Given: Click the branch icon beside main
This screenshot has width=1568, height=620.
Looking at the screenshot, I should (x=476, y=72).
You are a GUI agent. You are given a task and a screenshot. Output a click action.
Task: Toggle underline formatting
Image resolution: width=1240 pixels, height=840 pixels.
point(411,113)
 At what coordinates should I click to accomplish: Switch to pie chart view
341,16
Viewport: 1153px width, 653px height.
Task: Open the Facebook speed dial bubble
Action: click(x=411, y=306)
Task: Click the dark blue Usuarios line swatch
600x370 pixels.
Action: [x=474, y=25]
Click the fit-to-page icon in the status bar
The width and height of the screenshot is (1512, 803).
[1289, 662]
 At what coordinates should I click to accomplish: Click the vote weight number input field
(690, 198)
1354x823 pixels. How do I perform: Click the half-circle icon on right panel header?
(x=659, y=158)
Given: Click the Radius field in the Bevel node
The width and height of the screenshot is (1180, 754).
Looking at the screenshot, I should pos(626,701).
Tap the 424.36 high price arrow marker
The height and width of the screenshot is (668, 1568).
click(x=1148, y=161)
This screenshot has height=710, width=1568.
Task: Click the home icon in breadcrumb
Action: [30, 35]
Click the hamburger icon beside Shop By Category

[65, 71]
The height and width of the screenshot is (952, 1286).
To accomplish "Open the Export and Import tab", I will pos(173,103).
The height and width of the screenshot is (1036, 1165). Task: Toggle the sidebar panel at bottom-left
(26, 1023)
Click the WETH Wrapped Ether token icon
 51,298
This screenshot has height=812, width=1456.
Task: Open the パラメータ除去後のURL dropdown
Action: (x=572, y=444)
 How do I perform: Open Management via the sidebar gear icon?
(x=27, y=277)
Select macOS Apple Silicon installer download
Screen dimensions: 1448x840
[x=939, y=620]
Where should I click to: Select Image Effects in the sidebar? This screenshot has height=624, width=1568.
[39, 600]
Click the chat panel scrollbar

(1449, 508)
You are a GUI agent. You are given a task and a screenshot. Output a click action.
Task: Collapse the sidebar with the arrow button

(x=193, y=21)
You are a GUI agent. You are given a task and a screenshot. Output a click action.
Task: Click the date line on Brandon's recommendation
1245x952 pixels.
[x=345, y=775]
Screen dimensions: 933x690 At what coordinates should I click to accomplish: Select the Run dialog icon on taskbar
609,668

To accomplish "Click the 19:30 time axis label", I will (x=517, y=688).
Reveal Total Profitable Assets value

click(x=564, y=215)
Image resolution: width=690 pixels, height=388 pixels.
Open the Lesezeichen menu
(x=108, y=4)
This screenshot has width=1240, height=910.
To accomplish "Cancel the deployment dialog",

• _Exercise details_:
Copy out the listing above, word for word, from its first line through the line containing "(1449, 508)", including both of those lines.

• _Output below_:
Given: Click the branch icon beside main
This screenshot has width=1568, height=620.
Looking at the screenshot, I should (x=476, y=72).
You are a GUI agent. You are given a task and a screenshot. Output a click action.
Task: Toggle underline formatting
Image resolution: width=1240 pixels, height=840 pixels.
point(411,113)
 At what coordinates should I click to accomplish: Switch to pie chart view
341,16
Viewport: 1153px width, 653px height.
Task: Open the Facebook speed dial bubble
Action: click(x=411, y=306)
Task: Click the dark blue Usuarios line swatch
600x370 pixels.
Action: [x=474, y=25]
Click the fit-to-page icon in the status bar
The width and height of the screenshot is (1512, 803).
[1289, 662]
 At what coordinates should I click to accomplish: Click the vote weight number input field
(690, 198)
1354x823 pixels. How do I perform: Click the half-circle icon on right panel header?
(x=659, y=158)
Given: Click the Radius field in the Bevel node
The width and height of the screenshot is (1180, 754).
Looking at the screenshot, I should pos(626,701).
Tap the 424.36 high price arrow marker
The height and width of the screenshot is (668, 1568).
click(x=1148, y=161)
This screenshot has height=710, width=1568.
Task: Click the home icon in breadcrumb
Action: [30, 35]
Click the hamburger icon beside Shop By Category

[65, 71]
The height and width of the screenshot is (952, 1286).
To accomplish "Open the Export and Import tab", I will pos(173,103).
The height and width of the screenshot is (1036, 1165). Task: Toggle the sidebar panel at bottom-left
(26, 1023)
Click the WETH Wrapped Ether token icon
 51,298
This screenshot has height=812, width=1456.
Task: Open the パラメータ除去後のURL dropdown
Action: (x=572, y=444)
 How do I perform: Open Management via the sidebar gear icon?
(x=27, y=277)
Select macOS Apple Silicon installer download
Screen dimensions: 1448x840
[x=939, y=620]
Where should I click to: Select Image Effects in the sidebar? This screenshot has height=624, width=1568.
[39, 600]
Click the chat panel scrollbar

(1449, 508)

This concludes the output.